* TEXT EXCERPT:
┄┄┄┄┄┄

In Winter's Shadow is the final book in a trilogy of fantasy novels written by Gillian Bradshaw. It tells the story of King Arthur's downfall, as recounted by his wife Gwynhwyfar.

Plot summary

After the murder of the feared sorceress Morgawse by her own son Agravain (as told in Kingdom of Summer), her youngest son Medraut goes to Camlann, the stronghold of his enemy, Arthur. Inasmuch as he is Medraut's uncle, Arthur has no excuse to send him away. Once there, Medraut begins to build up a faction loyal only to him among the warriors of the royal warband.

Another newcomer is Gwynn, the young, illegitimate son of the abbess Elidan. He goes to work for Gwynhwyfar. Gwalchmai, Arthur's best cavalry fighter (and Medraut's other brother), takes an interest in the boy and helps him train to be a warrior.

Medraut succeeds in sowing dissent and distrust in the warband; finally, there is a duel between one of his men and Bedwyr, Arthur's most valued advisor. Though Gwynhwyfar is able to effect a reconciliation, the situation continues to deteriorate. In desperation, she tries to poison Medraut at a banquet, but he is aware of her plan and denounces her at the gathering. To discredit him, Arthur takes the poisoned mead and pretends to drink it. However, the dishonorable plot drives a wedge between him and Gwynhwyfar. At least one good thing seems to come of the botched attempt - Arthur has an excuse to exile Medraut, sending him back to his homeland, where Agravain rules. Later, they receive news that Agravain has died and that Medraut has been made king.

With her husband turned against her, Gwynhwyfar turns to Bedwyr for comfort. Before they have time to consider their actions, they become lovers.

Meanwhile, Gwynn receives news from home. His mother has died. On her deathbed, she wrote a letter to Gwalchmai, in which she forgives him for seducing her and killing her brother when he rebelled against Arthur. She also reveals that Gwynn is their son. Gwalchmai is overjoyed and quickly has the lad legitimized. Arthur takes an interest when he realizes that Gwynn has a good claim to inherit his throne. In addition, the hatred for Arthur by Gwynn's mother's powerful clan would be eased.

The next year, Medraut arrives for a visit. As a king in his own right, he is no longer bound by the exile imposed on him. During his stay, his realm revolts against his reign of terror, leaving Medraut stranded in Camlann, free once more to undermine his great enemy. Soon, Arthur's warband is split in two once again. In a master stroke, Medraut arranges to uncover Bedwyr and Gwynhwyfar's adultery in front of witnesses from both factions. Though the traditional punishment is death, Arthur exiles them instead, Bedwyr to his native Less Britain, Gwynhwyfar back to her clan, unaware that her clan's leader hates her.

┄┄┄┄┄┄

* SET TASKS:
1. Answer these questions from the plot summary of In Winter's Shadow:
(a) Who murdered the sorceress Morgawse?
(b) What does Gwynhwyfar attempt to do to Medraut at a banquet?
(c) Where does Arthur send Bedwyr in exile?
2. Extend the plot summary of In Winter's Shadow beyond its final sentence.
The listing after this point comes from an unrelated source.

* SUPPLIED INFORMATION:
┄┄┄┄┄┄

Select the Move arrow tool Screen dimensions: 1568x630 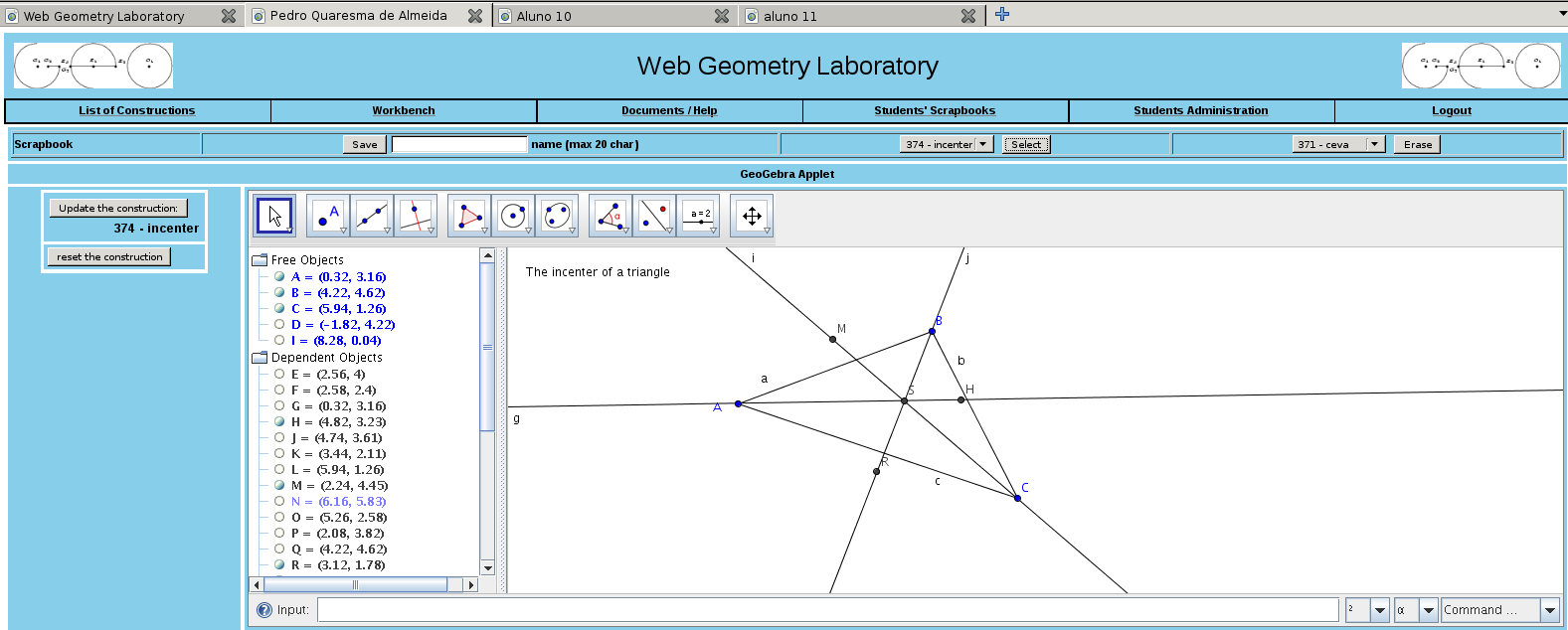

┄┄┄┄┄┄

* ANSWERS PROVIDED:
1.
(a) Her own son Agravain.
(b) She tries to poison him.
(c) To his native Less Britain.

2.
Gwynhwyfar is escorted by a number of warriors, among them Medraut and Gwynn. The party is intercepted by Bedwyr and his men and fighting breaks out. Gwynhwyfar sends Gwynn to try to stop it, but in the confusion, Bedwyr kills him by mistake. He then takes Gwynhwyfar with him to his homeland.

When Gwalchmai is told of his son's death, he demands justice from Arthur. Macsen, king of Less Britain and no friend of Arthur's, refuses to return Bedwyr and Gwynhwyfar. Indeed, realizing that Arthur must now fight, he persuades Bedwyr to become his military commander. In the ensuing war, Arthur is unable to win a decisive battle; Bedwyr knows too well how he fights. In one clash, Bedwyr attacks Gwalchmai, half hoping to be slain, but instead he deals his former friend a serious wound to the head. Sickened by all that has happened, Gwynhwyfar steals away and returns to Arthur.

He sends her back to Camlann for safety. But when she arrives, she is captured by Medraut. He had killed or imprisoned the men Arthur left to watch him and now controls the fortress. Gwynhwyfar escapes and begins gathering men and supplies for Arthur's return. When her husband hears of Medraut's revolt, he hurries back with his army. But Medraut has allied with King Maelgwn, and the opposing forces are nearly equal in strength.

Gwalchmai is sent by Arthur to Gwynhwyfar, to arrange an ambush for Medraut's army. He dies shortly afterwards, of the wound Bedwyr inflicted; after his son was slain, he had neglected the injury, having lost the will to live.

The ambush is only partly successful and the Battle of Camlann does not go exactly as Arthur had hoped, but he is victorious. However, most of his warband is killed. Arthur personally leads the final cavalry charge that breaks the rebels, but is then seen no more.

In the aftermath, Medraut is mistakenly brought in with the rest of the wounded; Gwynhwyfar recognizes him and they converse for a short while before he dies. When days go by without word of Arthur, Gwynhwyfar finally admits to herself that he is dead. She becomes a nun in a northern abbey run by a friend.

As the years pass, she eventually becomes the head of the abbey. While she despairs of the ruin of all that she and Arthur had tried to build, she finds a bit of solace from an unlikely source. While civilization and learning ebb among the Britons, monks from Ireland arrive and build a monastery on a little island called Iona, working to accumulate and preserve knowledge.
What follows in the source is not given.